Response to “callous” doctor’s conviction

26 April 2019

The High Court’s affirmation of Dr Kevin Yip’s conviction and lengthening of his sentence to eight months (Court dismisses appeal of doctor who did not give foreign worker sick leave after surgery, The Straits Times), may appear to vindicate justice. But the delay of nearly eight years in reaching this sentence of suspension undermines its bite.

Inadequate medical leave (MCs) for work accidents has ruinous effects.  Without MCs, workers cannot claim medical leave wages; a significant loss, since work accidents often inflicts serious injuries which merit several months’ leave.  Worst of all, short MCs deprive workers of the right to file a Work Injury Compensation claim.

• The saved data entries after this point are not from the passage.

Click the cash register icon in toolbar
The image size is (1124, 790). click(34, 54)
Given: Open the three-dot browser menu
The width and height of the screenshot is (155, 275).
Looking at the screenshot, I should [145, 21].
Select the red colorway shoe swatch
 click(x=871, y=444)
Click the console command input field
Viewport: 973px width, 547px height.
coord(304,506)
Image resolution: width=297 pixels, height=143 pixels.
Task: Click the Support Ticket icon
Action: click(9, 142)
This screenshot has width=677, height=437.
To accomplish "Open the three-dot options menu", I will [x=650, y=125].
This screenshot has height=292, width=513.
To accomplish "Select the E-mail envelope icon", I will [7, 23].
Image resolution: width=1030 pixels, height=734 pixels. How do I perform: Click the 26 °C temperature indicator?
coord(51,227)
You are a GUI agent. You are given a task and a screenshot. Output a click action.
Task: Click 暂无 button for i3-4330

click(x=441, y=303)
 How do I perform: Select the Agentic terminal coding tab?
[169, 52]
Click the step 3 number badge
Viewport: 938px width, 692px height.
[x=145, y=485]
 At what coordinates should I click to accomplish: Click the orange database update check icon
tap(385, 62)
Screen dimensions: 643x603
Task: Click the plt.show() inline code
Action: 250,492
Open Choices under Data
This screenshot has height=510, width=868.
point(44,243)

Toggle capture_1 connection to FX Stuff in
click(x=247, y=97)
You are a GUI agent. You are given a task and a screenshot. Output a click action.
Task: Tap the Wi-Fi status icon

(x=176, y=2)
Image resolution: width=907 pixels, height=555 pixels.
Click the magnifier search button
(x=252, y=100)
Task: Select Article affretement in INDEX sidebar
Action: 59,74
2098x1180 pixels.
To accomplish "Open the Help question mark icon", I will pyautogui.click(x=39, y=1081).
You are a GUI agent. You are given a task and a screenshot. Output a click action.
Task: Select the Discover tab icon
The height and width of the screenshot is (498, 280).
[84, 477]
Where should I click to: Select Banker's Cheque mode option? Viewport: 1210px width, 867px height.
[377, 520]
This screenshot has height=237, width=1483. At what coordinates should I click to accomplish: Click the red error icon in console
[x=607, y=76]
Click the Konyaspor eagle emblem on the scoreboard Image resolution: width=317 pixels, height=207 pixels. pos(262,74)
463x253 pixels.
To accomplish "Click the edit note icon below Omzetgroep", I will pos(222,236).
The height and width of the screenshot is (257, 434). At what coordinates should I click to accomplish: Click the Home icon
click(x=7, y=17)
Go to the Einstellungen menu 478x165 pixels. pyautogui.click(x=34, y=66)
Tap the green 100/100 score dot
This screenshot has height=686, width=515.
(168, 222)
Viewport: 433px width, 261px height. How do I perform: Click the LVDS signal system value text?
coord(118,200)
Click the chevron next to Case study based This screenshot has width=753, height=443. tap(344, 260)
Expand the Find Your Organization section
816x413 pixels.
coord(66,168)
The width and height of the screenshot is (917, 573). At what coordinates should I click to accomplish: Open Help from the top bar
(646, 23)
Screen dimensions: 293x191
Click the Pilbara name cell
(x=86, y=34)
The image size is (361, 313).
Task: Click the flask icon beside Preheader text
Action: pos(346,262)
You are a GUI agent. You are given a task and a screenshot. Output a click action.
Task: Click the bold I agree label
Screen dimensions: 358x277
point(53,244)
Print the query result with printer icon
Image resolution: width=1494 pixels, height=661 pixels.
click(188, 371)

Workers need at least three days’ medical leave to qualify to report an accident themselves.  Furthermore, reports from workers are subject to investigation to determine the validity of the claim.  Many injured workers’ claims are rejected when their employer denies that their injuries arose from work accidents and the workers are unable to prove otherwise. 

Employers send injured workers to doctors like Yip to cover up accidents and prevent workers from lodging claims. Under the pressure of project deadlines, safety is skimped and the inherently hazardous work environments of the construction and marine sectors, for example, become highly accident-prone—as HOME’s Case Manager Luke Tan testifies from personal experience in the shipyards. Many employers engage compliant medical practitioners such as Dr Yip to stifle reporting.  In this case, the Court rejected Dr Yip’s claim that his decisions had not been influenced by the patient’s employer. The Court described his conduct as “complete” and “callous disregard of [his] patient’s welfare,” and concluded that he had abused his privileges as a doctor.

Since HOME filed this complaint on 24 October 2011, we continued to receive complaints against Dr Yip or his colleagues who are practising in his clinic. The Court’s finding that Dr Yip fabricated an excuse—that the worker had agreed to “light duty” instead of MC—speaks volumes.

Many other migrant workers encounter—at the hands of the very people who should be prioritising their well-being over all other considerations—the same callous disregard for their welfare; the same abuse of power. They would have faced even more obstacles, or even an insurmountable dead end, in obtaining rightful compensation for their injuries. The “inordinate delay” in the case, noted by the Court, allowed this to continue for years.  HOME hopes this long-delayed result will finally be a turning point.